__Activity__:
Each line from the one containing "PARTNER (901, 22)" to the end of the entries below must be restated exactly, and no other line should appear.

(Stored data)
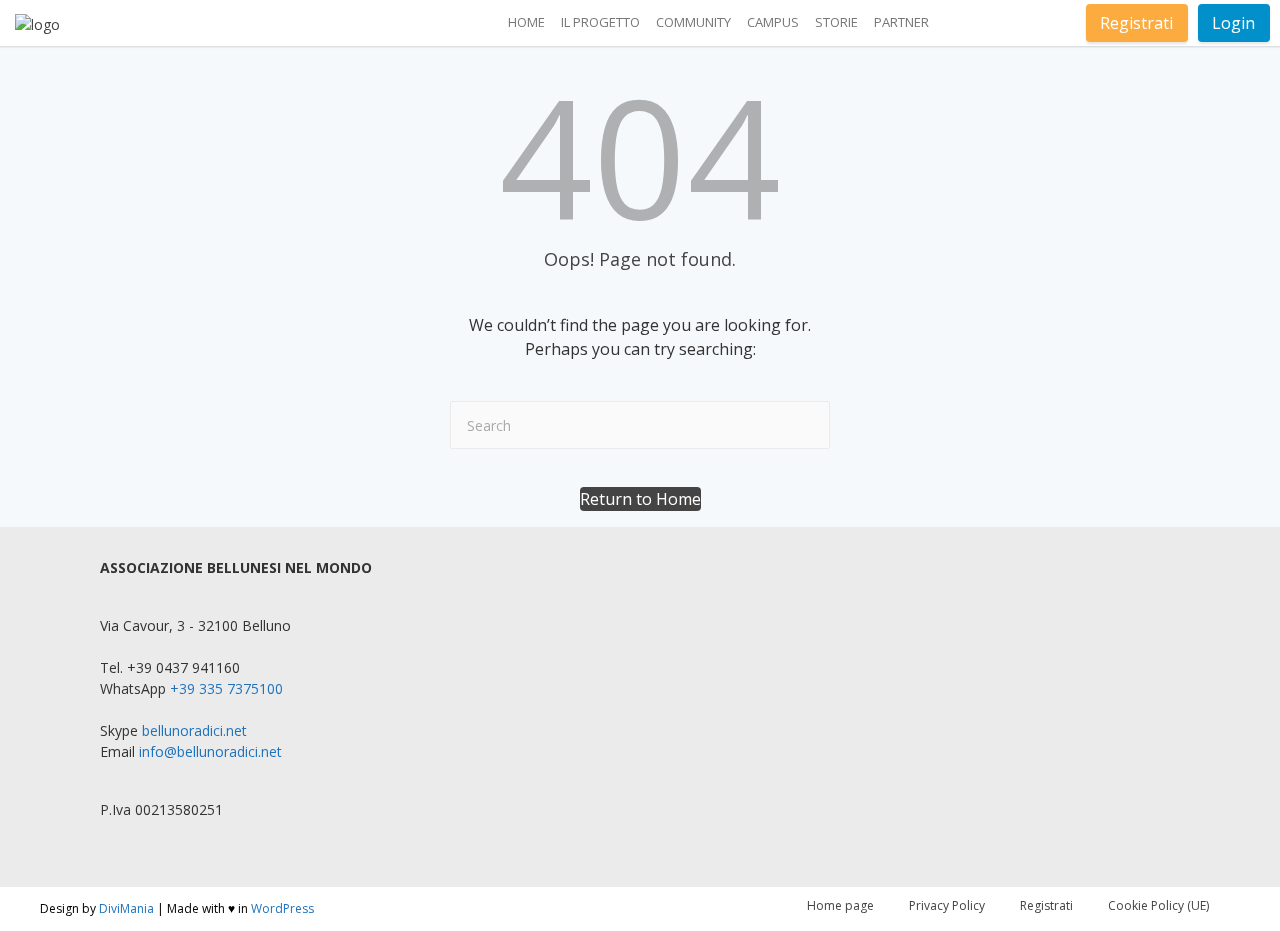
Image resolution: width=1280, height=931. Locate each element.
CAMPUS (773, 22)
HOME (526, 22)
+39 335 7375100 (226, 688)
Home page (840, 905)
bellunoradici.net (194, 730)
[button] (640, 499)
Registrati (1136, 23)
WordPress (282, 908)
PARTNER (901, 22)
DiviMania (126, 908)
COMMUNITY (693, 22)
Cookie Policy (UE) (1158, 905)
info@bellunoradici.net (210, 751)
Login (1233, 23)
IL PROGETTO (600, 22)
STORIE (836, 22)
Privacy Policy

__Exercise solution__:
PARTNER (901, 22)
DiviMania (126, 908)
COMMUNITY (693, 22)
Cookie Policy (UE) (1158, 905)
info@bellunoradici.net (210, 751)
Login (1233, 23)
IL PROGETTO (600, 22)
STORIE (836, 22)
Privacy Policy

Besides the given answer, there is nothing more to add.